Drilling Supports Expansion Of Deep Kerr Mine Plan
TORONTO, ON - Seabridge Gold reported that results from the final three core holes drilled this year at Deep Kerr successfully filled in the gaps required to support a southern extension of the deposit. The five holes completed in 2016 are expected to expand the known resource about 500 meters along strike to the south at grades consistent with the deposit’s inferred resource. The shape and orientation of the extension are expected to expand the block cave designs in the proposed mine plan. Deep Kerr is located on Seabridge’s 100%-owned KSM Project in northwestern British Columbia, Canada.
Over the past three years, Seabridge’s exploration programs have successfully targeted higher grade zones beneath KSM’s near-surface porphyry deposits, resulting in the discovery of Deep Kerr and the Iron Cap Lower Zone, two copper-rich deposits that have added more than one billion tonnes of inferred resources to the project at a higher average grade.

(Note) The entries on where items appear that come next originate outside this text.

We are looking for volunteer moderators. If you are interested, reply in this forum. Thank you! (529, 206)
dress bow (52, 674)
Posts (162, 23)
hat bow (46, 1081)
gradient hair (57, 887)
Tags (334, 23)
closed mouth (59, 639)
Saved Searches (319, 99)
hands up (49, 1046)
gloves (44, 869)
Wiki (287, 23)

The Deep Kerr deposit contains an inferred resource of 1.61 billion tonnes grading 0.31 g/T gold, 0.43% copper and 1.8 g/T silver (16.0 million ounces of gold, 15.2 billion pounds of copper and 93 million ounces of silver).
Drill hole results described here are daughter holes from the original drill collars on holes K-16-51 and 52. Hole K-16-51A was steered to the south of K-16-51 and provided an intersection of the Deep Kerr deposit about 200 meters south of, and slightly above, the original drill hole. Hole K-16-52A was steered to cut the target zone directly below the original hole. Hole K-16-52B was drilled to intersect the zone below, and north from, K-16-52. Results from these drill holes continue to show that Deep Kerr is a robust and extensive copper-gold deposit with a north-south strike extent approaching 2.0 kilometers and more than 1.5 kilometers of vertical continuity.